Reputation: 1552
I have a simple dataframe as an example:
val someDF = Seq(
(1, "A"),
(2, "A"),
(3, "A"),
(4, "B"),
(5, "B"),
(6, "A"),
(7, "A"),
(8, "A")
).toDF("t", "state")
// this part is half pseudocode
someDF.aggregate((acc, cur) => {
if (acc.last.state != cur.state) {
acc.add(cur)
}
}, List()).show(truncate=false)
"t" column represents points in time and "state" column represents the state at that point in time.
What I wish to find is the first time where each change occurs plus the first row, as in:
(1, "A")
(4, "B")
(6, "A")
I looked at the solutions in SQL too but they involve complex self-joins and window functions which I don't completely understand, but an SQL solution is OK too.

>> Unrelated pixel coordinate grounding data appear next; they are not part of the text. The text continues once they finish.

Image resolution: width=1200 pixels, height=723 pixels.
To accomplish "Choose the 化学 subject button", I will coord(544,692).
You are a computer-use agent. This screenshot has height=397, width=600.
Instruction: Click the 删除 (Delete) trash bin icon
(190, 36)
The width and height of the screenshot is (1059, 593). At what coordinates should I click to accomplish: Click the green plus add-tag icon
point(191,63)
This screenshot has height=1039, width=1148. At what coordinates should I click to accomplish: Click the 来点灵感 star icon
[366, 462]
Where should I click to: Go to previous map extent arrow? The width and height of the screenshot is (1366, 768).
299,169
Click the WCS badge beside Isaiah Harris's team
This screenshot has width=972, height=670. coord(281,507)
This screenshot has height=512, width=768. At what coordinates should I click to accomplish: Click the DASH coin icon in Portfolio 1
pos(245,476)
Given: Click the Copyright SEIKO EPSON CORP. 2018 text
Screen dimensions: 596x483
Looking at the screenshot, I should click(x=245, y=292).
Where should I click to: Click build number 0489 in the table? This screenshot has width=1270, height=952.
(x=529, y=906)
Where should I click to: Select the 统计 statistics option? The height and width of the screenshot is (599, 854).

There are numerous functions in spark (fold, aggregate, reduce ..) that I feel which can do this, but I couldn't grasp the differences since I'm new to spark concepts like partitioning, and it's a bit tricky if the partitioning could affect the results.
Upvotes: 0
Views: 28
Reputation: 42342
You can use the window function lag
for comparing with the previous row, and row_number
for checking whether it's the first row:
import org.apache.spark.sql.functions._
import org.apache.spark.sql.expressions.Window
val result = someDF.withColumn(
"change",
lag("state", 1).over(Window.orderBy("t")) =!= col("state") ||
row_number().over(Window.orderBy("t")) === 1
).filter("change").drop("change")
result.show
+---+-----+
| t|state|
+---+-----+
| 1| A|
| 4| B|
| 6| A|
+---+-----+
For an SQL solution:
someDF.createOrReplaceTempView("mytable")
val result = spark.sql("""
select t, state
from (
select
t, state,
lag(state) over (order by t) != state or row_number() over (order by t) = 1 as change
from mytable
)
where change
""")
Upvotes: 1